I beg to move,
That this House
has considered the menopause.
It is a pleasure to serve under your chairmanship, Mr Robertson. It has been four years since I first spoke in a debate in this place on the menopause. Each year that followed, I duly put my name down to speak in the annual debate on or around World Menopause Day, but it was not enough. While it might have gone some way towards breaking down barriers and lifting the taboo on this great unspoken issue, speaking about the menopause was not doing anything for the millions of women across the country who were suffering the symptoms and in desperate need of help. This issue was something I had a burning desire to champion as I learned more and more about how support and services are failing women across the country, and my opportunity came when I was successful in the private Member’s ballot last year.

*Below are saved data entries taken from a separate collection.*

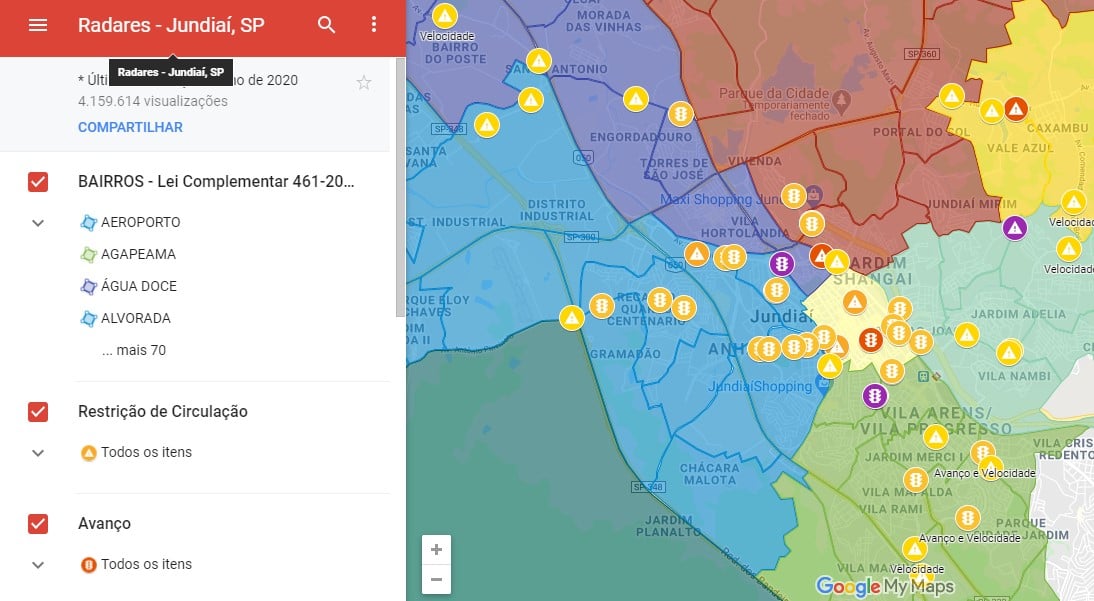Screen dimensions: 1094x601
Task: Zoom out on the map
Action: pos(436,579)
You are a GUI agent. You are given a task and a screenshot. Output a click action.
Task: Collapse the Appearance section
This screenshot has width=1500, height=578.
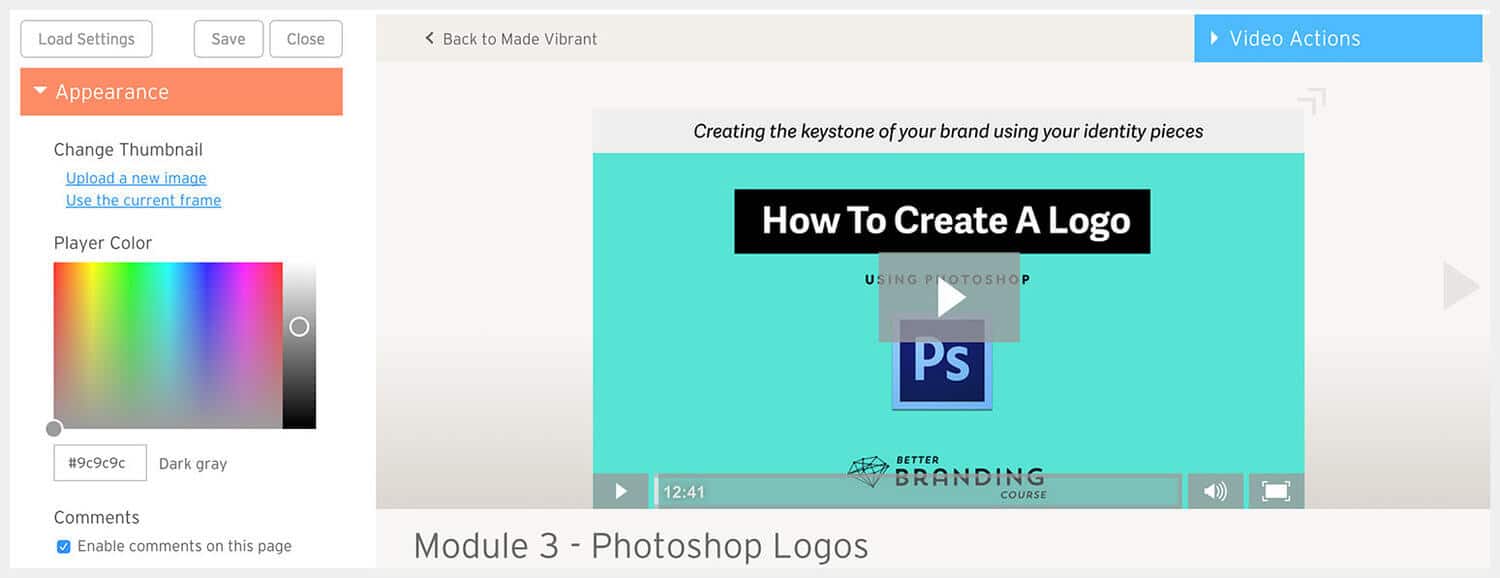tap(181, 92)
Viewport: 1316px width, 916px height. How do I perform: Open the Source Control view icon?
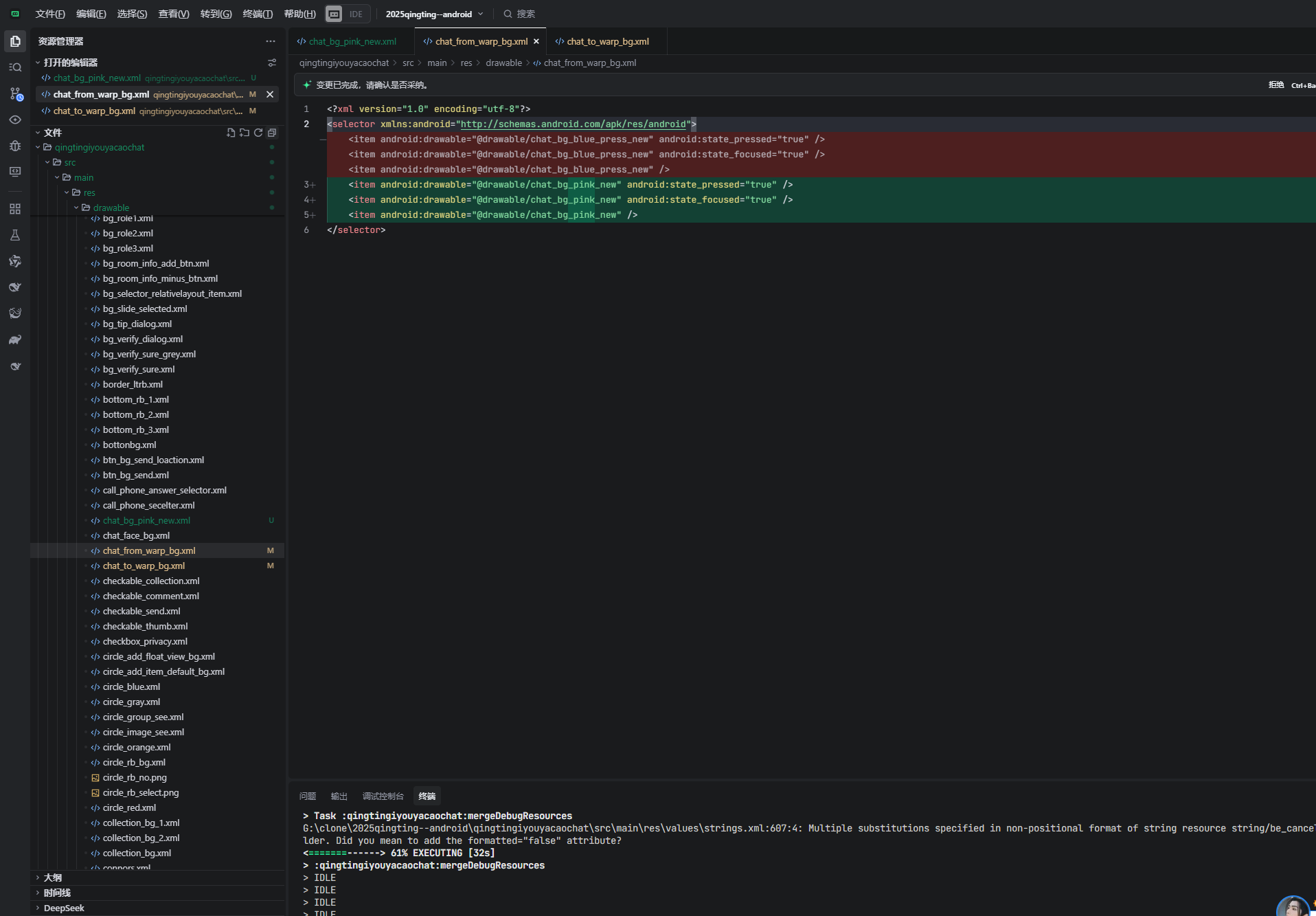pos(15,93)
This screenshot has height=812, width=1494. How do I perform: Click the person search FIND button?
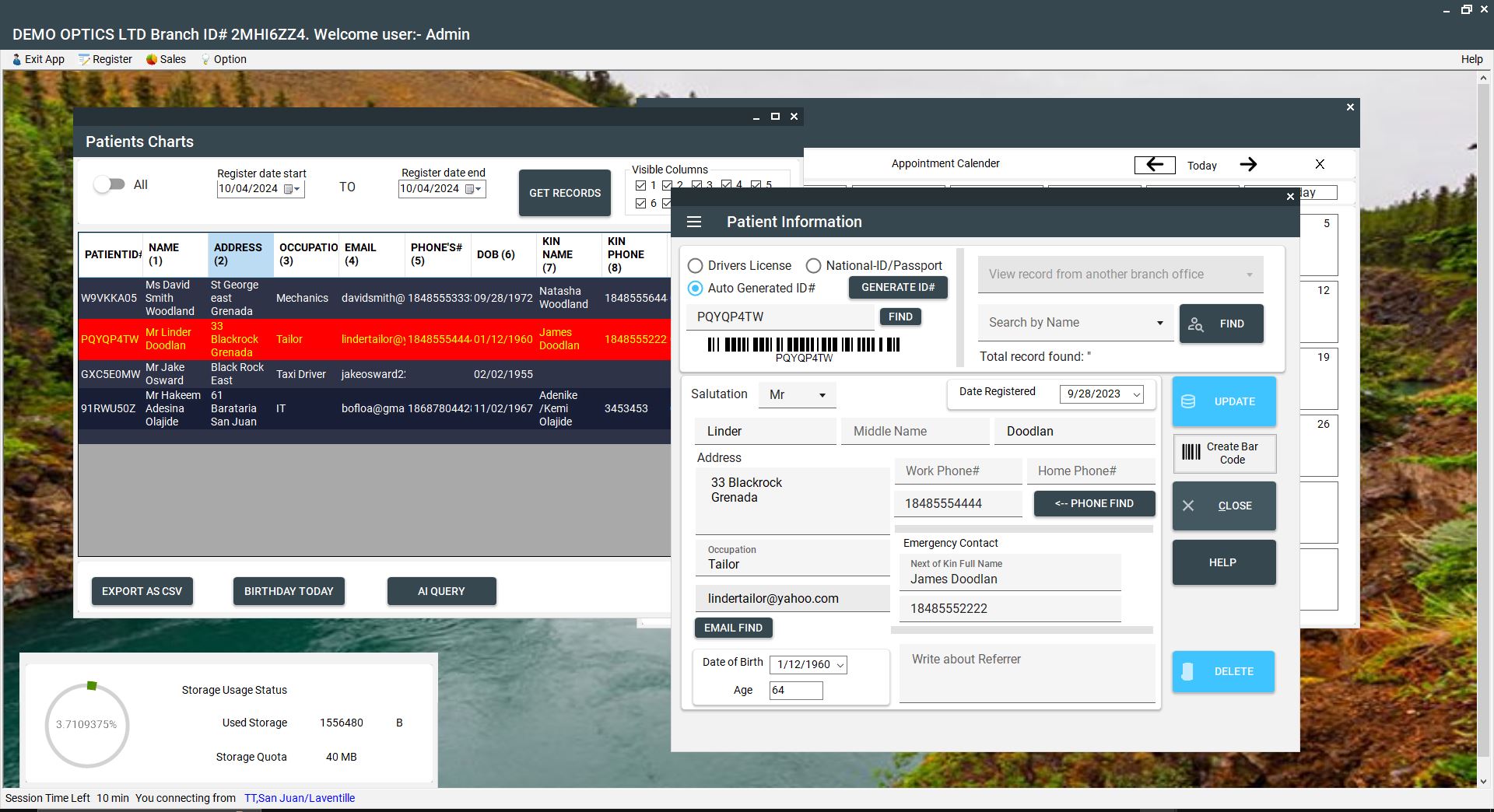point(1221,324)
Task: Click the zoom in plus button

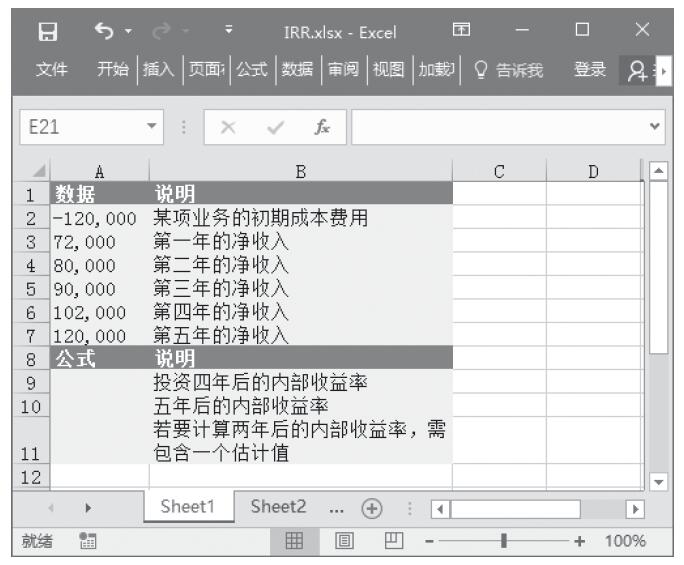Action: [579, 541]
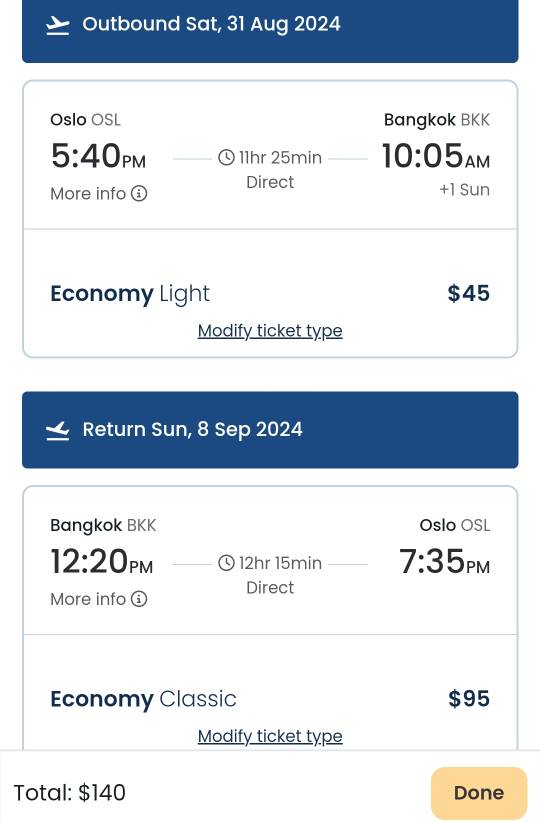Click clock icon beside 11hr 25min duration
The height and width of the screenshot is (822, 540).
point(226,157)
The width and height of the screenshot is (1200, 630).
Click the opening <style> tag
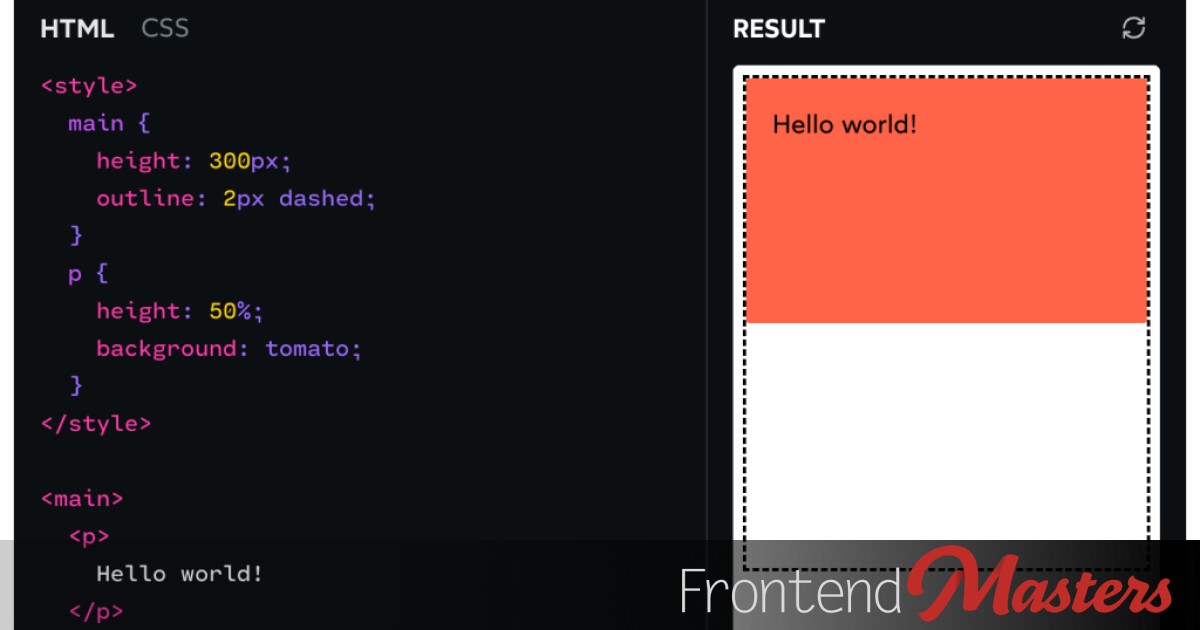point(89,86)
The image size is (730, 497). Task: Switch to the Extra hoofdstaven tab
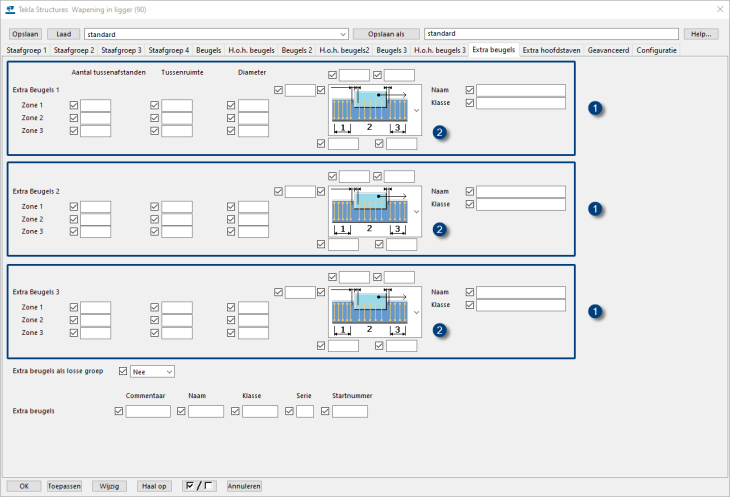[x=552, y=49]
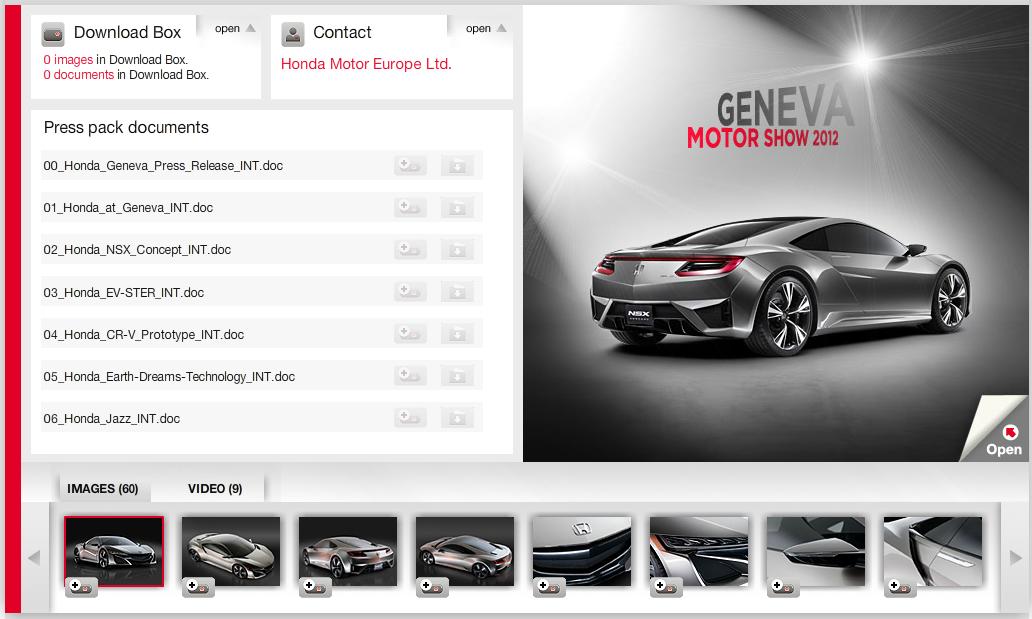This screenshot has height=619, width=1032.
Task: Select the side mirror close-up thumbnail
Action: [815, 551]
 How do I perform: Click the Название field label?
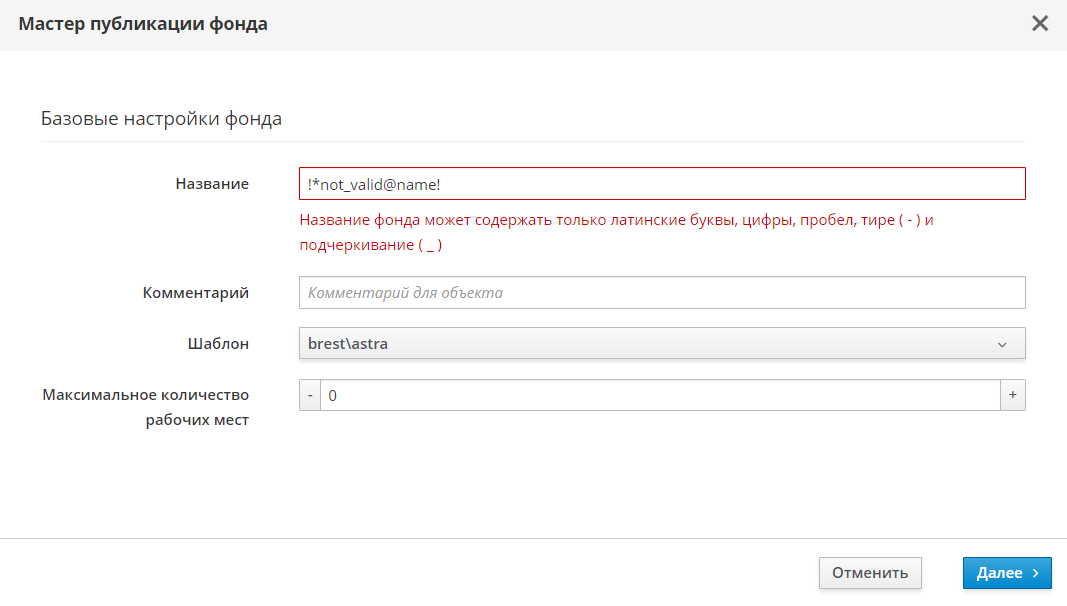pyautogui.click(x=212, y=183)
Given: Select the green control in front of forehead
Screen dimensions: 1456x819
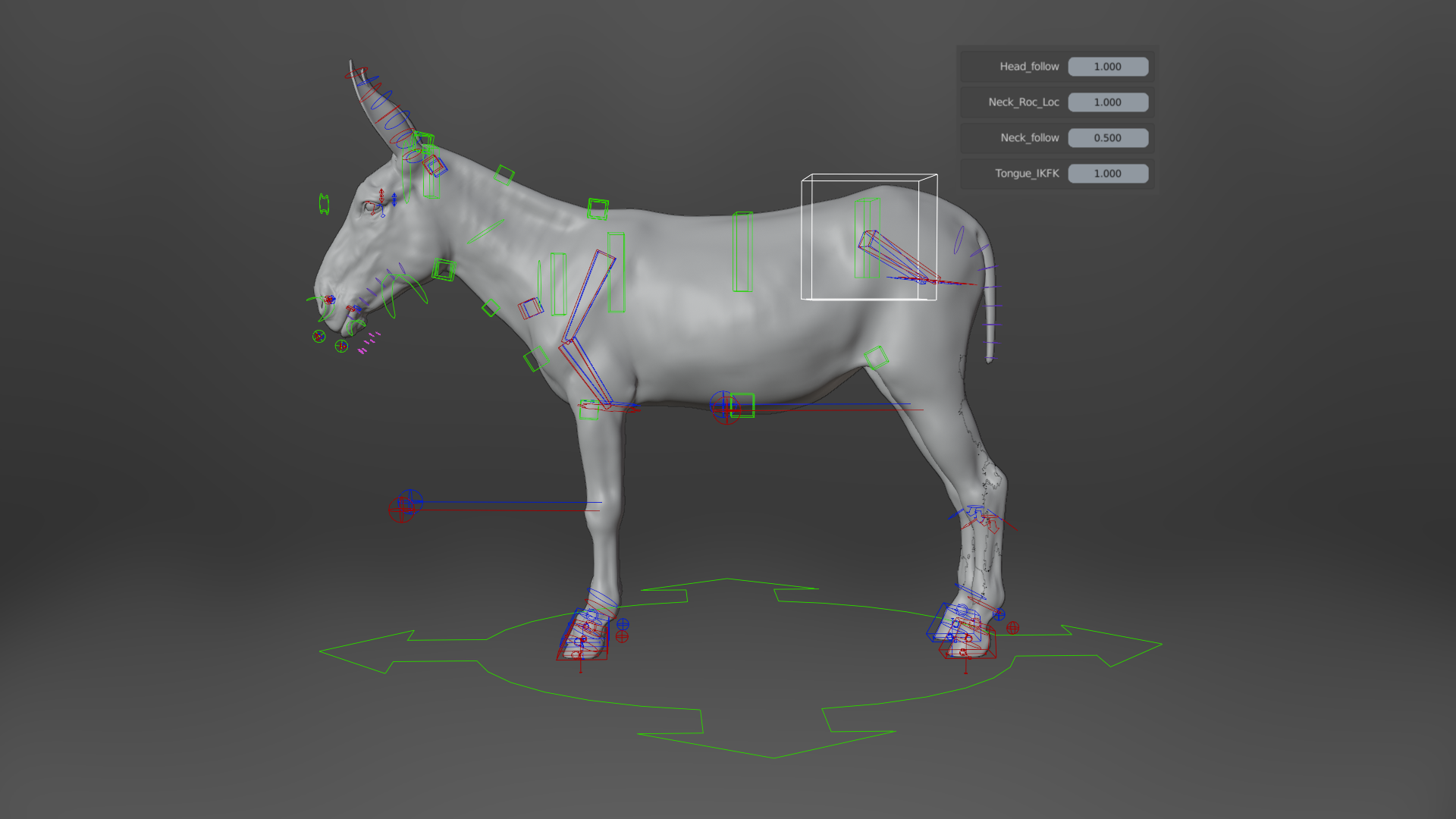Looking at the screenshot, I should (324, 204).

The twenty-ninth of October 2021 felt like a momentous day. As we gathered in Parliament Square, there were cheers of joy and tears of relief; the Minister herself was there, so she will know what I mean when I say that you could feel the utter delight in the atmosphere as women celebrated what they perceived as a victory. It is no exaggeration to say that, since that day, I have been bombarded with messages asking when the annual prescription charge for hormone replacement therapy in England will be introduced. We now know—I am sure the Minister will explain the technical reasons for this—that the answer is April 2023: 18 months after the commitment was made, 18 months after the cheers and the tears, and 18 months after that delightful taste of victory, which is so rapidly turning sour.
Naturally, I am frustrated. I have been angry, and I have been very vocal. All the explanations for how and why this has happened mean nothing. They do not help the women who are struggling through a cost of living crisis and can barely afford food and heating, let alone “luxuries” like their medication.